И я решил экзаменоваться в Дрездене. 4 октября 1793 года я был допущен к сдаче экзамена. Охваченный весьма своеобразным чувством, я поднимался по ступенькам к аудитории. И наградой мне послужила моя первая оценка, и я возрадовался тому, что до сей поры не напрасно пил и ел, трудился и страдал.
Он прогуливается по тексту и поскальзывается на придаточном предложении
Распахивается занавес: новая сцена, новый мир, первая истина, которой можно придерживаться.
Хорст Крюгер
Метр — это метр — это метр. (Верно.) Для жаб, ахиллесовой пяты логики, для железнодорожных контролеров, всегда идущих против хода поезда, для читателей, которые буква за буквой прочитывают весь текст. Фальк Райнхольд был вдумчивым и добросовестным читателем. Поэтому терпеть не мог перескакивать через строки. Такой вот интеллектуальный атлет. Читать поперек строк? Стоило лишь сказать нечто подобное при нем, как уголки его рта презрительно опускались. Пробегать глазами текст? Исключено. Буквы притягивали его, словно магниты. И текст был для него северным румбом. Он всегда вслушивался в его промежуточные тона, и любое незначительное несоответствие, любое искажение значения шуровало в облаке звучания, отслеживая очертания языка, регистрируя нюансы атмосферы, четко отличая облачка застоявшейся дымки от порыва свежего ветерка, разделяя текст на смысловые шарниры и, наконец, подтягивая все рессоры метафор.
Сегодня, в безветренный осенний день Райнхольд вперился в биографию магистра Тиниуса, будто охотник в след зверя.
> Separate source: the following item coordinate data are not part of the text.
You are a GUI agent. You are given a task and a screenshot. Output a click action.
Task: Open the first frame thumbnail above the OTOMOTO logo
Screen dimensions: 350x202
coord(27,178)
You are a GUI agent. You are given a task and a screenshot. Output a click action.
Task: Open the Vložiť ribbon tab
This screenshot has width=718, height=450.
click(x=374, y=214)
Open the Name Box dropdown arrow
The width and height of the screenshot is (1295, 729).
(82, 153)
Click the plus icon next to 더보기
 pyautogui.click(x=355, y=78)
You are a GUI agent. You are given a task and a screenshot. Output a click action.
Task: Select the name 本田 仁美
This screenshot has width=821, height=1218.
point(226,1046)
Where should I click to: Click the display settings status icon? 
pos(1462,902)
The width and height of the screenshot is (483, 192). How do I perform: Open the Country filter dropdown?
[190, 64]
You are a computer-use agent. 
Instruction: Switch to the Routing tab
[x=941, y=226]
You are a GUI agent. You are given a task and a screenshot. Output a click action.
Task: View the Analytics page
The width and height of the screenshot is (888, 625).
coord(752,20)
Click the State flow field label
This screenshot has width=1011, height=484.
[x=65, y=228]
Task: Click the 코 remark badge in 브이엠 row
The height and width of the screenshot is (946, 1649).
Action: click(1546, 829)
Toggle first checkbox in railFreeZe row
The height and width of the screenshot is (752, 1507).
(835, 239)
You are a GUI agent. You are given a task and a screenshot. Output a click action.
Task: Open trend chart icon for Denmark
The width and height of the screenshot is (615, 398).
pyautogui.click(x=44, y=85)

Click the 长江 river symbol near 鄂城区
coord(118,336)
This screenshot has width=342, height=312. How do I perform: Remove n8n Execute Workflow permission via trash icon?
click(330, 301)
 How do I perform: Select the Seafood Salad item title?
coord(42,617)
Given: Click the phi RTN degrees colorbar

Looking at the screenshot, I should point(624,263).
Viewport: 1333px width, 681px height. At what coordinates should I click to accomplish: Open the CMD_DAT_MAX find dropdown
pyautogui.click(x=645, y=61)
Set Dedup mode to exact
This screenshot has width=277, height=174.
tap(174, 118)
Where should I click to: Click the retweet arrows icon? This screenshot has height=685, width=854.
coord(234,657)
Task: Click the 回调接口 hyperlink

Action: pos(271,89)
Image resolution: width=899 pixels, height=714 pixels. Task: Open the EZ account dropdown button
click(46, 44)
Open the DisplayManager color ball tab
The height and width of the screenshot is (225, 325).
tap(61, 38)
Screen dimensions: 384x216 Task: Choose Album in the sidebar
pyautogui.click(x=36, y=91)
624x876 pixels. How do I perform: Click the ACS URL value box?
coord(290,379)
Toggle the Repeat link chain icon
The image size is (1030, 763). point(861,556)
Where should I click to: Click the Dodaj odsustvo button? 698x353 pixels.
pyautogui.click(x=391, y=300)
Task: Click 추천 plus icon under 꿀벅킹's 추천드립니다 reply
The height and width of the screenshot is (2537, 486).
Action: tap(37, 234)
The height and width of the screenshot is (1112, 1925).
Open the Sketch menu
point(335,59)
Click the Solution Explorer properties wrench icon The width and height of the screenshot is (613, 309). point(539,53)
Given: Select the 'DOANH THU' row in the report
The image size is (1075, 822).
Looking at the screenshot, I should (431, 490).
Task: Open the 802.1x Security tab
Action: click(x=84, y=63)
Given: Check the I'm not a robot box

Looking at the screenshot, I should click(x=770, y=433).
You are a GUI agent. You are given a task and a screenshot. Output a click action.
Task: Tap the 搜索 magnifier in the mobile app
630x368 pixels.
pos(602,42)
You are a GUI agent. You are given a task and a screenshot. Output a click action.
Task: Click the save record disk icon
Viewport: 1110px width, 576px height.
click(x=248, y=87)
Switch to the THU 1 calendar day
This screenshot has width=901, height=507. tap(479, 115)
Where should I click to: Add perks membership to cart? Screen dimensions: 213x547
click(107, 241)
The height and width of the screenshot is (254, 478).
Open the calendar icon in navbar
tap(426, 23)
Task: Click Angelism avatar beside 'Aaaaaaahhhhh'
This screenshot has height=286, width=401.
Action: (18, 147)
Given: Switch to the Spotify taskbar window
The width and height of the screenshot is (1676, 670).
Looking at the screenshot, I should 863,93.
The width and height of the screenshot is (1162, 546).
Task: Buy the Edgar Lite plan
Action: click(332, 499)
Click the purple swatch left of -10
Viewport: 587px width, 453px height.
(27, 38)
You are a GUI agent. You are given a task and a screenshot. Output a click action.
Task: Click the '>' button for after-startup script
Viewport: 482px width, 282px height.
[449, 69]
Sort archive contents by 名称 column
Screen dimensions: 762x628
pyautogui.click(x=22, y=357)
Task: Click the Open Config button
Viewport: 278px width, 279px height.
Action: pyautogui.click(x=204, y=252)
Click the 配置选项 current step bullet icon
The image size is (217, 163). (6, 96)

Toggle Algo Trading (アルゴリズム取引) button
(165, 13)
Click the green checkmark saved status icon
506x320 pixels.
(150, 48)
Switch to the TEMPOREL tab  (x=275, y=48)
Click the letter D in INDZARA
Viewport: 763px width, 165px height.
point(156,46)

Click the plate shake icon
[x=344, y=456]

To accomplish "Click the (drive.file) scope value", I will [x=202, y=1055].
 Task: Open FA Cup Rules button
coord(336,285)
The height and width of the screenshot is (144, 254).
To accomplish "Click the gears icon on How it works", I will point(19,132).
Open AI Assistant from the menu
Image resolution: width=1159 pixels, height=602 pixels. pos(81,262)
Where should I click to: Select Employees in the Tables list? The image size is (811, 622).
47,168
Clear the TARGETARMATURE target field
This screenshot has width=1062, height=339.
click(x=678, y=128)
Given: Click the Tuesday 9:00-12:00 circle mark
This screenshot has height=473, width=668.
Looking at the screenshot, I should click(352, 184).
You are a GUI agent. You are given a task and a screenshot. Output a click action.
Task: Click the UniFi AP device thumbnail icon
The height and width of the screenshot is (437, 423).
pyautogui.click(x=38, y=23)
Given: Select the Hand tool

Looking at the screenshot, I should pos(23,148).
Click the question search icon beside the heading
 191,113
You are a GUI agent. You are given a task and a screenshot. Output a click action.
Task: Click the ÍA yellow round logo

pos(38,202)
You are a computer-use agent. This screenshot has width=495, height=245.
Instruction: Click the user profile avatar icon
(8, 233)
Может, тут нечто заключалось между строк? Снизу сияла буковка; поскольку он уже почти знал этот текст наизусть, поскольку у него уже здорово рябило в глазах, он по слогам прочитывал первые слова строки. Читал и прочитывал по слогам. Прочитывал по слогам и читал. Утомительная прогулка. Пока не поскользнулся на восьмой странице. На каком-то придаточном предложении. Может, оттого, что осадок истории всегда скользок. А язык слишком уж флегматичен. Поэтому Райнхольд, способный, сосредоточившись, застыть в неподвижности, будто древнее изваяние, утратил бдительность. Ведение. Провидение. Именно эти слова и выбили почву у него из-под ног. Он невольно провел ладонью по глазам. На веках, словно впечатанные, застыли слова. Ведение. Провидение. Они были ключом к этой необычной жизни. (Наконец-то заметил. У вас все же есть небольшая фора. Метод Райнхольда, благодаря которому он напал на след Тиниуса, вам следует запомнить крепко-накрепко. Непременно. Но перед этим позвольте для расслабления небольшой литературный экскурс.)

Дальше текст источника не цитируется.